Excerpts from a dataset
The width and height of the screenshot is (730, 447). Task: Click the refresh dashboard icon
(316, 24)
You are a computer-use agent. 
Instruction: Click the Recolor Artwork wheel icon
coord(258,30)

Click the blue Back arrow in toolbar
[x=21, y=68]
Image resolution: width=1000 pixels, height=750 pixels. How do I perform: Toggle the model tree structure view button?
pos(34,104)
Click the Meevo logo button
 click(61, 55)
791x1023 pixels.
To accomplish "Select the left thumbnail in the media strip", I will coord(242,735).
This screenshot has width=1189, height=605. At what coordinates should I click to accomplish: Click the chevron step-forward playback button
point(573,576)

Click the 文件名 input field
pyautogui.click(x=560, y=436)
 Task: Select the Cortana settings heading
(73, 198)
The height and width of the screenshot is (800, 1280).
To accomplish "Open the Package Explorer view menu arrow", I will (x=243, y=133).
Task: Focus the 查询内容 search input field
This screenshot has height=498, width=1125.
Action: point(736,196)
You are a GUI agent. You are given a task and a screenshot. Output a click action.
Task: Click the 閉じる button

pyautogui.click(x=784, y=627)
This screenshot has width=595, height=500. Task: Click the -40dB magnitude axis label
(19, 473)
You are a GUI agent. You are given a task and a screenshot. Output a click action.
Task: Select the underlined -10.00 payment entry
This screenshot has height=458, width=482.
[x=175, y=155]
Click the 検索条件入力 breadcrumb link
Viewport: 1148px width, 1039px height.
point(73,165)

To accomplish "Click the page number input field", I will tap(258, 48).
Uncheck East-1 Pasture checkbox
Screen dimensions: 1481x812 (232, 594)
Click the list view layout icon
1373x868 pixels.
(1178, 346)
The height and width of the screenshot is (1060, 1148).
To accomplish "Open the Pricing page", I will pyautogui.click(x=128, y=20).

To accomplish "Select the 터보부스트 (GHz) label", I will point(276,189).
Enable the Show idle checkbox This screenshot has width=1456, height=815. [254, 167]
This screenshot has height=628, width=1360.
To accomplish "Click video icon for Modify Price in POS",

** Aim of the task **
Filter the lines above so that only those with the string "page" remain, then copy them.

** Task solution **
To accomplish "Click the page number input field", I will tap(258, 48).
To accomplish "Open the Pricing page", I will pyautogui.click(x=128, y=20).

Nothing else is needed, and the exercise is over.